BRIEF >> Transcribe the listing below verbatim, omitting pictures.

::::::::

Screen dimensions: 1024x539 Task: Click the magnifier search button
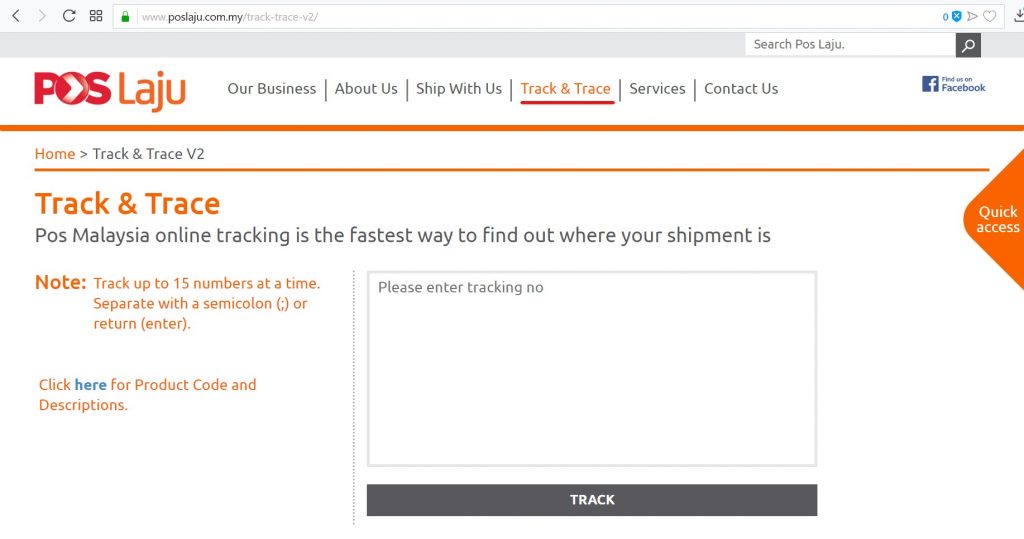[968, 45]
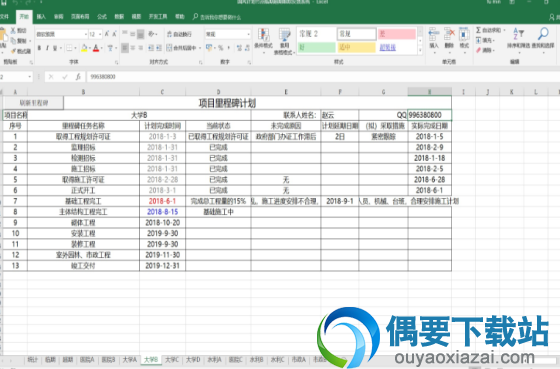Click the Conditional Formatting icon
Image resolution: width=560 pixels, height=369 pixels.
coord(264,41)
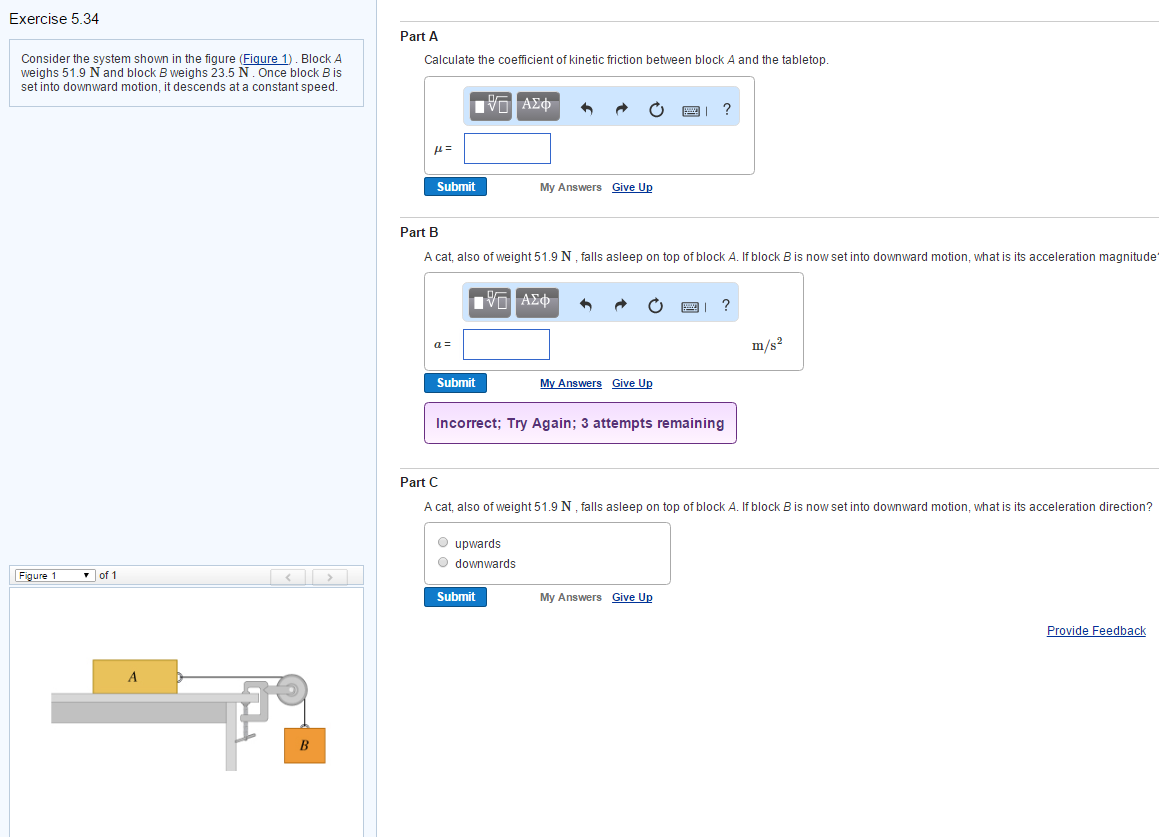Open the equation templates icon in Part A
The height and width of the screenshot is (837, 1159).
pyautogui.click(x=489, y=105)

::::::::

SOLUTION >>
Screen dimensions: 1024x539 Task: Click the magnifier search button
[968, 45]
Click the Conditional Formatting icon
Image resolution: width=560 pixels, height=369 pixels.
coord(264,41)
Open the equation templates icon in Part A
The height and width of the screenshot is (837, 1159).
pyautogui.click(x=489, y=105)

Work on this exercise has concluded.